Extrait de page:
--

Au-delà de l’aspect économique, c’est aussi de la géopolitique.
On rapproche les entreprises américaines impliquées dans les processeurs, on construit sur le territoire américain. On voit bien vers où on va.


Il nous faudrait des capacités européennes dans le numerique grand public et serveur, et un fondeur à la pointe.



On avait le premier point avec Arm mais c’est fini, pour le second point on a rien de sérieux à part une usine de Globalfoundries en Allemagne qui n’appartient pas à un acteur européen.


Arm n’est plus EU depuis le rachat par Softbank qui est un fonds japonais, donc ça fait un moment que c’est plié. Mais sur le fond, rien n’empêche de concevoir des puces ARM ou RISC-V (certains acteurs EU le font) si on veut une indépendance de licences tierces.



Pour la fonderie, ça ne se décrète pas, une usine ce sont des dizaines de milliards d’investissement, à renouveler régulièrement (et aucun grand fondeur n’a jamais été EU de mémoire). Mais de manière plus générale, vouloir reproduire ce que font les autres grandes puissances à l’instant “t” est ce qui nous a mené là. Il faut tracer la voir de la décennie à venir, pas chercher à reproduire celle de la décennie passée.


On a quand même ASML qui est européen. Sans cette boîte, pas de TSMC, c’est aussi simple que ça.


Oui, mais ça n’est qu’une brique (tant qu’elle n’est pas rachetée :D). Pas de quoi construire une souveraineté



David_L a dit:


Pour la fonderie, ça ne se décrète pas, une usine ce sont des dizaines de milliards d’investissement, à renouveler régulièrement (et aucun grand fondeur n’a jamais été EU de mémoire). Mais de manière plus générale, vouloir reproduire ce que font les autres grandes puissances à l’instant “t” est ce qui nous a mené là. Il faut tracer la voir de la décennie à venir, pas chercher à reproduire celle de la décennie passée.




Rien qu’en France on a eu pas mal de choses, mais ça a un peu disparu depuis.
De mémoire, on en a eu en Ile de France pendant longtemps (IBM ou Intel, je ne sais plus), avec un petit débat/scandale sur l’usage des nappes phréatiques de grande profondeur (requises pour la pureté de l’eau utilisée).

--

Matériel:

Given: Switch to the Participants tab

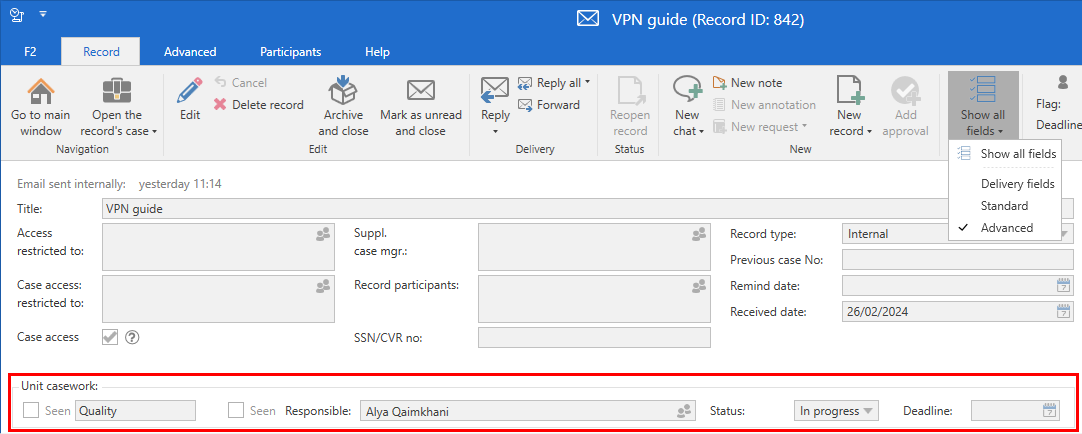Looking at the screenshot, I should [290, 51].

--

Exercice court 1: D'après la discussion sur les puces européennes, à qui appartient Arm depuis son rachat ?
Exercice court 2: Prolongez la discussion sur les puces européennes en écrivant la suite de son dernier message.

Réponse attendue 1: Arm appartient à Softbank, un fonds japonais.

Réponse attendue 2:
Edit/Yup: https://fr.wikipedia.org/wiki/Altis_Semiconductor
Et puis on a encore des choses autour de Grenoble avec STM et le CEA (le LETI notamment qui a inventé le SOI).


Et pour le sujet du “scandale”:
https://www.liberation.fr/societe/1998/01/29/quand-ibm-se-branche-sur-l-eau-du-neocomien-cette-nappe-d-eau-tres-pure-devait-officiellement-etre-p_226361/



Sachant que le site a pendant longtemps été un “fleuron” des semiconducteurs mondiaux:
http://centenaireibmfrance.blogspot.com/2014/06/histoire-du-site-de-corbeil-essonnes.html




Pierre Barazer disait en 1991, pour les 50 ans d’Essonnes : “ Je n’hésite pas à dire que Corbeil-Essonnes est l’une des usines de technologies avancées, parmi les plus performantes du monde”
Alors qu’en Décembre 1986, John Akers déclarait : “C’est une usine du futur dans laquelle IBM France contribuera au développement des systèmes de l’avenir.”



1970: IBM France (Essonnes et Mop) parmi les tout premiers exportateurs français :



           CA : 1 milliards de Francs - 80% de la production est exportée.


On a eu des projets et des industries intéressantes qu’on a finalement laissé partir.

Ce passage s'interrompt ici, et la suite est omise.